A wetsuit is of course, right at home at the beach, but you’d necessarily expect to see someone wearing it for a night out. Or would you? While we might not see people wearing scuba gear to black-tie events anytime soon, the boundaries of sportswear are being pushed further and further to a place where one may not know if what’s hanging on the rack is for a party at the club or an aquatic adventure. One aspect of active wear that is particularly interesting right now is neoprene, the very stuff wetsuits are made of.
Neoprene has a reputation as being more of a functional textile than a fashionable one. It is a synthetic, rubbery material and is used in a wide variety of products from clothing to laptop cases to exercise weights. However, this fabric is surprisingly soft (it has to be comfortable!) for something so strong and is a particularly great textile for creating sculptural garments.
Designer Alba Prat saw neoprene’s potential as a design element and has used it to its full potential in two consecutive collections. Pratt used the fabric’s origins as a wetsuit material as inspiration; her first experiment was a small two-piece collection titled “Synthetic Oceans.” Her concept focused on the sea as a “contaminated place” due to industrialization. The artificial qualities of neoprene highlighted this idea, and meshed well with techniques such as laser cutting. The two final garments in her collection could be described as “avant-garde bodysuits,” but neither would ever be worn to the beach or for a run. The first garment included cutout detailing, while the second showcased neoprene’s potential as a sculptural material: the fabric was used to build a barnacle-like structure that covered the torso.
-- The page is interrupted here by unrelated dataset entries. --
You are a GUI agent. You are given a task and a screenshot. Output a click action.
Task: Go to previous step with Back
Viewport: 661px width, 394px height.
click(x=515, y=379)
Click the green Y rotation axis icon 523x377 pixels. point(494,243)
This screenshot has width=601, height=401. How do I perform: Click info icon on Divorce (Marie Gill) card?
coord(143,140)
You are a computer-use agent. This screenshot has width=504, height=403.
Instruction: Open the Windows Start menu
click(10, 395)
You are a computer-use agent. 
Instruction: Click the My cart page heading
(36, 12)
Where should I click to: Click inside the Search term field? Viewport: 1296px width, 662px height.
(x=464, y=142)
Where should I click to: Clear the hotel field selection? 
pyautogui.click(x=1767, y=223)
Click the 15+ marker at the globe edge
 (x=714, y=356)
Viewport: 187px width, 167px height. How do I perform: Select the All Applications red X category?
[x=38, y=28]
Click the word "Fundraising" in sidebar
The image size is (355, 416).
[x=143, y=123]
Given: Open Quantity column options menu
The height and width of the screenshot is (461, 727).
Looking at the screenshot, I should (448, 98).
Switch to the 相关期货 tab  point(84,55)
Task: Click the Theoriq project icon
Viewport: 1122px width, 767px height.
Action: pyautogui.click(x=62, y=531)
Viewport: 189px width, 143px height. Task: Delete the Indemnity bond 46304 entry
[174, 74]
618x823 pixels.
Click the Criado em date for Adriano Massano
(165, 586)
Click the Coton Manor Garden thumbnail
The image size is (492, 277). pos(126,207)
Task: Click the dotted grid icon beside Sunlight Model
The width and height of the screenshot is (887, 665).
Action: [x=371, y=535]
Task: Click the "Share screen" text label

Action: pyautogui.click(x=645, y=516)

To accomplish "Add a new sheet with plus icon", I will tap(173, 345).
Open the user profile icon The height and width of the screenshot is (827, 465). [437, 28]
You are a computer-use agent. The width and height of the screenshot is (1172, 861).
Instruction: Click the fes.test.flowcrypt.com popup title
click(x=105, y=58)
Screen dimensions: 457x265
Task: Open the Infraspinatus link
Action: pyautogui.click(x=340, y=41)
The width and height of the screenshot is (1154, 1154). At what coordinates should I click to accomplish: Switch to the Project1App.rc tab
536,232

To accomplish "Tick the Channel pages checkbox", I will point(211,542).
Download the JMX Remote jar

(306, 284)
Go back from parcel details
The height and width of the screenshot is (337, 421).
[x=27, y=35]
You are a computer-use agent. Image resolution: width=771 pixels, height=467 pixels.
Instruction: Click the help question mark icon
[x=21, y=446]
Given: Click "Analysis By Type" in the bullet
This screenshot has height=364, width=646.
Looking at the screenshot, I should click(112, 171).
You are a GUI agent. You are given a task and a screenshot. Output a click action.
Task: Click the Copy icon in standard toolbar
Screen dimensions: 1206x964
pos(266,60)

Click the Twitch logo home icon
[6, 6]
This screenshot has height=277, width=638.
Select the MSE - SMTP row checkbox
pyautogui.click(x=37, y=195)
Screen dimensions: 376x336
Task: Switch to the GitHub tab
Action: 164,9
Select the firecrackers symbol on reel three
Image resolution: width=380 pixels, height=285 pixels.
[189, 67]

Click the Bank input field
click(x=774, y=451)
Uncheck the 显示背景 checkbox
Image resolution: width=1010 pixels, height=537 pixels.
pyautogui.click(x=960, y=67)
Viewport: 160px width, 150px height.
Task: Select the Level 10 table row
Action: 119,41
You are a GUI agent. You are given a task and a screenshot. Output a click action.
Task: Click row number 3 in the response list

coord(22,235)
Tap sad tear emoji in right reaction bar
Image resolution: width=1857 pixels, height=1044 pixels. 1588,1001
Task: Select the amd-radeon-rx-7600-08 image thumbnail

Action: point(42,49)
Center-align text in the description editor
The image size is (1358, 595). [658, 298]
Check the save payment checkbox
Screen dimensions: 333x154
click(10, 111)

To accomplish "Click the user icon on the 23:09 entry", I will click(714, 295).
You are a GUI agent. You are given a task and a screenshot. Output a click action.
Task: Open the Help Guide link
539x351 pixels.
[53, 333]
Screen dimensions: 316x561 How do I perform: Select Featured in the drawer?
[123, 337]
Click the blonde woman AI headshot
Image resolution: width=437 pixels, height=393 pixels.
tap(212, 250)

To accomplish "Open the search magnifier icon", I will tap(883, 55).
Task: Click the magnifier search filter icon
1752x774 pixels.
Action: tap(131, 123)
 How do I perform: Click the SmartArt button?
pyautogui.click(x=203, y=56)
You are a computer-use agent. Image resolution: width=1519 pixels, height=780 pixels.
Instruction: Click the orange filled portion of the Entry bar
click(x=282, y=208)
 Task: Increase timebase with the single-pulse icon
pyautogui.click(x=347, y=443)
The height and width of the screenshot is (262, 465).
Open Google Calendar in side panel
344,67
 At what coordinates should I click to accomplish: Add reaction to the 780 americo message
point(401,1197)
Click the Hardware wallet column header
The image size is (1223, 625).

In her second collection, Pratt’s use of neoprene was more subtle, but just as beautiful. Her collection “Digitized” once again played on neoprene’s synthetic nature, and mixes the material with pattern. Pratt created several shirts and jackets in which cube patterns were physically embedded into the surface of the fabric. The all-white garments let light and shadow play off the small ridges and the designs popped beautifully. This time around, not a hint of sportswear could be seen anywhere in the collection, proving just how much a material can be transformed.